1. Unconditional Generation
Training Topological AE
Config environment following https://github.com/wengong-jin/hgraph2graph#installation, or my conda environment file https://github.com/Shen-Lab/LDM-3DG/blob/main/environment_topo_ae.yml.
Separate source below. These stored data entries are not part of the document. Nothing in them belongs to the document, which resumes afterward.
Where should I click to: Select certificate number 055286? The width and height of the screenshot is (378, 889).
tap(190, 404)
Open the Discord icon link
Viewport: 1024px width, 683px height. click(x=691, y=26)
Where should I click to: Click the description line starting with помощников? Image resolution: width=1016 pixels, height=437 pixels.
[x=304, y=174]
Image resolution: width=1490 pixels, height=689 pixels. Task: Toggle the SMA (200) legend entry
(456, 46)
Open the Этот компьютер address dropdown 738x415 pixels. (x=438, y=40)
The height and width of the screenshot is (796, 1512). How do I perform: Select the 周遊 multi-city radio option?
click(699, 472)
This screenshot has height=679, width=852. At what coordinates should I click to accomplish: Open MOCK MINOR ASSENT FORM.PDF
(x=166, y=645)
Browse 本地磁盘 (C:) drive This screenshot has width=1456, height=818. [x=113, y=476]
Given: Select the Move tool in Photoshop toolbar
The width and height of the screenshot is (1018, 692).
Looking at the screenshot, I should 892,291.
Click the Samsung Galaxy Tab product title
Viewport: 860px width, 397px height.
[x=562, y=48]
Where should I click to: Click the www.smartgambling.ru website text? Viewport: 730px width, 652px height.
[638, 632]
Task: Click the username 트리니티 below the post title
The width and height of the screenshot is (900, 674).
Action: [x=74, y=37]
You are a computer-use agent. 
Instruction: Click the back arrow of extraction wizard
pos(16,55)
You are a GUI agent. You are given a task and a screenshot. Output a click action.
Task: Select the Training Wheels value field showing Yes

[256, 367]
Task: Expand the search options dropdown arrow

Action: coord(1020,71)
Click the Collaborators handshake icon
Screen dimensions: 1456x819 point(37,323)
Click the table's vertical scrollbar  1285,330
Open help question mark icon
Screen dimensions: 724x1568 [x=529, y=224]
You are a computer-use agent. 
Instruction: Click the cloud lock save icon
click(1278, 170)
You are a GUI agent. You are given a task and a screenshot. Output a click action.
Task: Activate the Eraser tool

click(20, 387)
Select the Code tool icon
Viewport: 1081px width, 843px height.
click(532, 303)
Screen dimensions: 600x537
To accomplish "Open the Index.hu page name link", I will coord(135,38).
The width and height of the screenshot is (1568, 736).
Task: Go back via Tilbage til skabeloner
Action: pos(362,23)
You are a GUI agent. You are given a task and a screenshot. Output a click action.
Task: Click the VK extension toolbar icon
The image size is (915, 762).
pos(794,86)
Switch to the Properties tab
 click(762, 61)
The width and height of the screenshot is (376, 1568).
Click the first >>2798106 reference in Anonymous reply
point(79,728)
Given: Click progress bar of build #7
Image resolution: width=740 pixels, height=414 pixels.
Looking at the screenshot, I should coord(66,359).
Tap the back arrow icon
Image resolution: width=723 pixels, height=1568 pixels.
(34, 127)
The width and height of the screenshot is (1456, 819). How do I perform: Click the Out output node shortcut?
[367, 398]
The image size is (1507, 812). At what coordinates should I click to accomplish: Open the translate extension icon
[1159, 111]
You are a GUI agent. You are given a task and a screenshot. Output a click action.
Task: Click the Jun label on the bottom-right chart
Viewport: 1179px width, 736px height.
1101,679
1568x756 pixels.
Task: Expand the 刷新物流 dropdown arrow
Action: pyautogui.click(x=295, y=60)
Specifically, rdkit=2019.03.4 if you would like to use my trained checkpoints (related issue: https://github.com/wengong-jin/hgraph2graph/issues/44).
(rdkit-pypi-2020.9.5.2 might also work)
Download data and trained model weights from https://zenodo.org/records/11005382.
cd ./AE_Topology
# get vocabulary for molecular graphs
python get_vocab.py --ncpu 40 < ../AE_topo_weights_and_data/smiles_chembl_mol3d_qm9_drugs.txt > ../AE_topo_weights_and_data/vocab.txt
# preprocess data for more efficient loading
python preprocess.py --train ../AE_topo_weights_and_data/smiles_mol3d_chembl_train.txt --vocab vocab.txt --ncpu 40 --mode single --out_path ../AE_topo_weights_and_data/processed_data_train/
python preprocess.py --train ../AE_topo_weights_and_data/smiles_chembl_mol3d_qm9_drugs.txt --vocab vocab.txt --ncpu 40 --mode single --out_path ../AE_topo_weights_and_data/processed_data/
# train ae
python train_generator_ptl.py --ddp_num_nodes 1 --ddp_device 1 --train ../AE_topo_weights_and_data/processed_data_train --vocab ../AE_topo_weights_and_data/vocab.txt --save_dir ../AE_topo_weights_and_data/pretrained
# if train ae with gssl
python train_generator_gssl_ptl.py --ddp_num_nodes 1 --ddp_device 1 --train ../AE_topo_weights_and_data/processed_data_train --vocab ../AE_topo_weights_and_data/vocab.txt --save_dir ../AE_topo_weights_and_data/pretrained_gssl
# generate smiles to emb dictionary
python generate_embedding.py --train ../AE_topo_weights_and_data/processed_data --vocab ../AE_topo_weights_and_data/vocab.txt --ckpt ../AE_topo_weights_and_data/pretrained/last.ckpt --save_fn ../AE_topo_weights_and_data/smiles2emb_dict.pt
Training Geometric AE
Generic environment would work for the following programs, and my conda environment file https://github.com/Shen-Lab/LDM-3DG/blob/main/environment.yml is also provided for reference.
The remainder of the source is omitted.